Records for this task

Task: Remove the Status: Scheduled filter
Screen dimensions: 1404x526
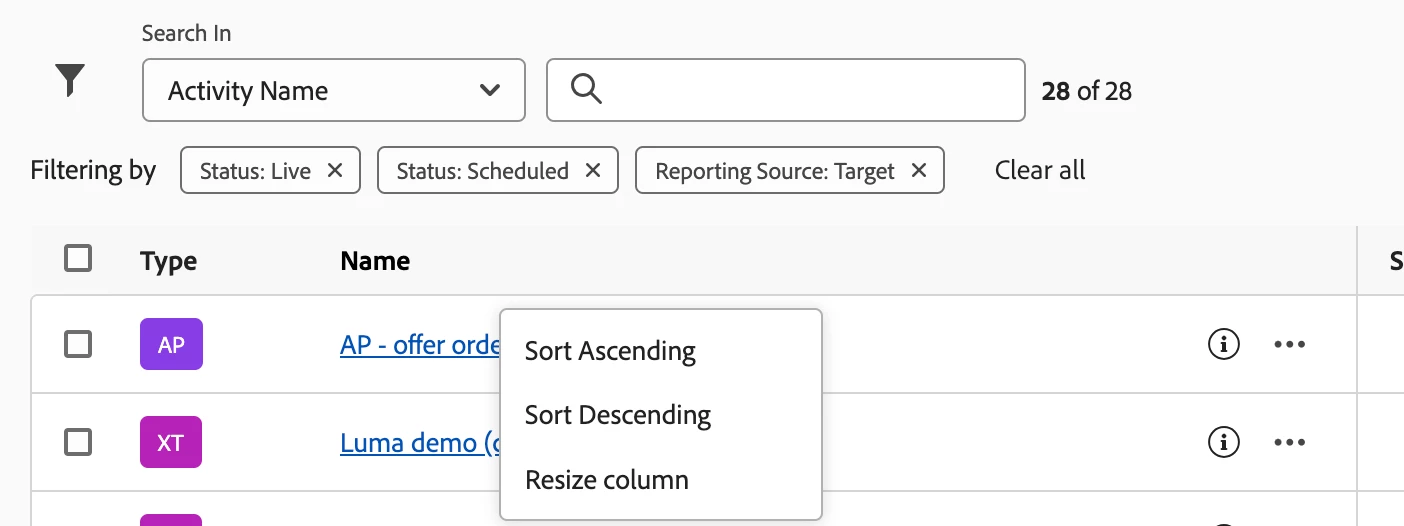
---
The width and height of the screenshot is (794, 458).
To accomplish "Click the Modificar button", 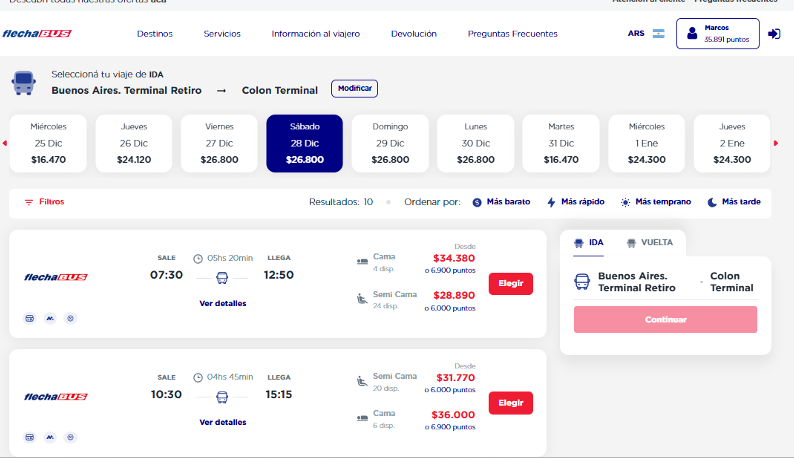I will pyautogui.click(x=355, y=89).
--
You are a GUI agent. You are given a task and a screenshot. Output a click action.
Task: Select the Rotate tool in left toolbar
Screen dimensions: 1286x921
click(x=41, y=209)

Task prompt
Please go through the listing and return each line that has "screenshot" in it.

Task output
The width and height of the screenshot is (794, 458).
You are a GUI agent. You are given a task and a screenshot. Output a click action.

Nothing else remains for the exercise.